Many of these practices were handed down as symbols and maxims. These may have been grounded in existing rituals popular in Pythagoras’s time and into which he infused a new philosophical meaning, or they may have been invented by him to illustrate his teaching. They initially appear rather cryptic: do not go beyond the balance, tear not to pieces the crown, eat not the heart, do not poke fire with a sword, do not go by the public way, help a man to take up a burden, but not to lay it down, wear not the image of god in your ring, etc.. While these precepts do indeed seem perplexing when examined superficially, Pythagoreans assigned them a moral meaning that renders them intelligible. For example, “do not go beyond the balance” is an injunction to be just, to be fair in one’s dealings with others, and to cultivate balance in one’s own soul. “Tear not to pieces the crown” means that we should not be killjoys for ourselves or others. We should celebrate successes rather than criticizing or minimizing them. “Eat not the heart” means that we should not give ourselves over to excessive grief. While there is an essential connection between grief and wisdom (as evinced in texts such as Job, Ecclesiastes, and the Iliad), it is nonetheless possible to grieve to excess. These are the instances where we feed upon our own grief. Rather than letting it flow, we constrain it and feast upon it so that we can derive a certain kind of pleasure in our melancholy. [2] It is this kind of constrained grief that Pythagoras warns us to avoid. “Do not poke fire with a sword” means that we should avoid needlessly provoking anger in ourselves or others. “Do not go by the public way” means that we should avoid the mob and the popular forms of life endorsed by it. Maximinus expresses this sentiment as follows:

“The Pythagoric Letter two ways spread,/ Shows the two paths in which Man’s life is lead./ The right hand track to sacred Virtue tends,/ Though steep and rough at first, in rest it ends;/ The other broad and smooth, but from its Crown/ On rocks the Traveler is tumbled down./ He who to Virtue by harsh toils aspires,/ Subduing pains, worth and renown acquires:/ But who seeks slothful luxury, and flies,/ The labor of great acts, dishonor’d dies.” (Maximinus, cited in The Pythagorean Sourcebook, 158).
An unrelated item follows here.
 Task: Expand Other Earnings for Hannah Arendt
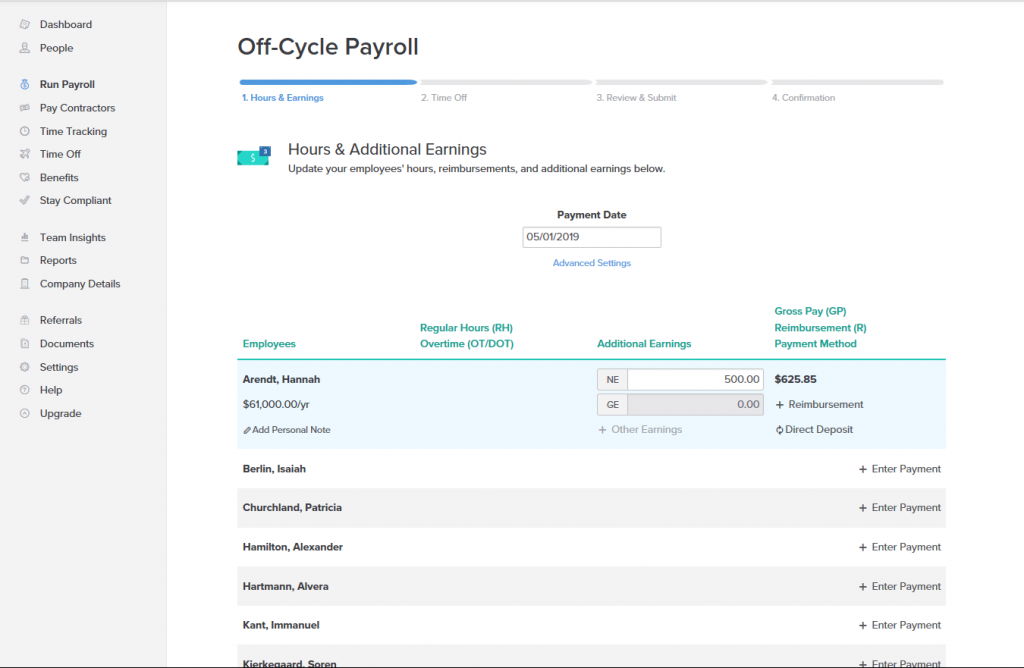tap(639, 427)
Similarly, the injunction to help people pick up burdens but not lay them down instructs us to help people in their quest to become virtuous, and never to aid them in abandoning those aspirations. And finally, the injunction to not wear the image of god in your ring is an injunction to not use the divine for our own devices. Signet rings were used to seal documents and communicate personal authority, so using the image of a god in this way would have been tantamount to using them for our own finite agendas. The point here is thus similar to the Judeo-Christian-Islamic injunction against graven images and taking the name of God in vain. It is also akin to the Daoist idea of living in accordance with nature. Consider, for example, the story of Cook Ding. Though the story would conflict with the Pythagorean commitment to vegetarianism, it nonetheless shares the overarching point about not using the divine for our own purposes.
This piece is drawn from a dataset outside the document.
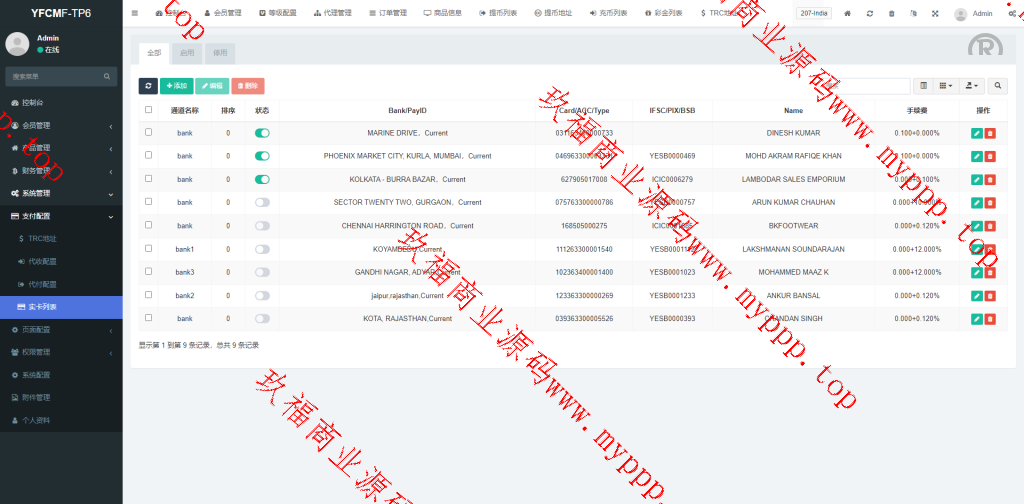The height and width of the screenshot is (504, 1024).
Task: Click the fullscreen icon in top bar
Action: [935, 14]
“Cook Ding was cutting up an ox for Lord Wenhui. At every touch of his hand, every heave of his shoulder, every move of his feet, every thrust of his knee–Zip! Zoop! He slithered the knife along with a zing, and all was in perfect rhythm, as though he were performing the dance of the Mulberry Grove or keeping time to the Jingshou music.  ‘Ah, this is marvelous!’ said Lord Wenhui. “Imagine skill reaching such heights!”

            Cook Ding laid down his knife and replied, ‘What I care about is the Way, which goes beyond skill. When I first began cutting up oxen, all I could see was the ox itself. After three years I no longer saw the whole ox. And now–now I go at it by spirit and don’t look with my eyes. Perception and understanding have come to a stop, and spirit moves where it wants. I go along with the natural makeup, strike in the big hollows, guide the knife through the big openings, and follow things as they are. So I never touch the smallest ligament or tendon, much less a main joint.

            ‘A good cook changes his knife once a year–because he cuts. A mediocre cook changes his knife once a month–because he hacks. I’ve had this knife of mine for nineteen years and I’ve cut up thousands of oxen with it, and yet the blade is as good as though it had just come from the grindstone. There are spaces between the joints, and the blade of the knife has really no thickness. If you insert what has no thickness into such spaces, then there’s plenty of room–more than enough for the blade to play about in. That’s why after nineteen years, the blade of my knife is still as good as when it first came from the grindstone.

            However, whenever I come to a complicated place, I size up the difficulties, tell myself to watch out and be careful, keep my eyes on what I’m doing, work very slowly, and move the knife with the greatest subtlety, until flop! The whole thing comes apart like a clod of earth crumbling to the ground. I stand there holding the knife and look all around me, completely satisfied and reluctant to move on, and then I wipe off the knife and put it away.’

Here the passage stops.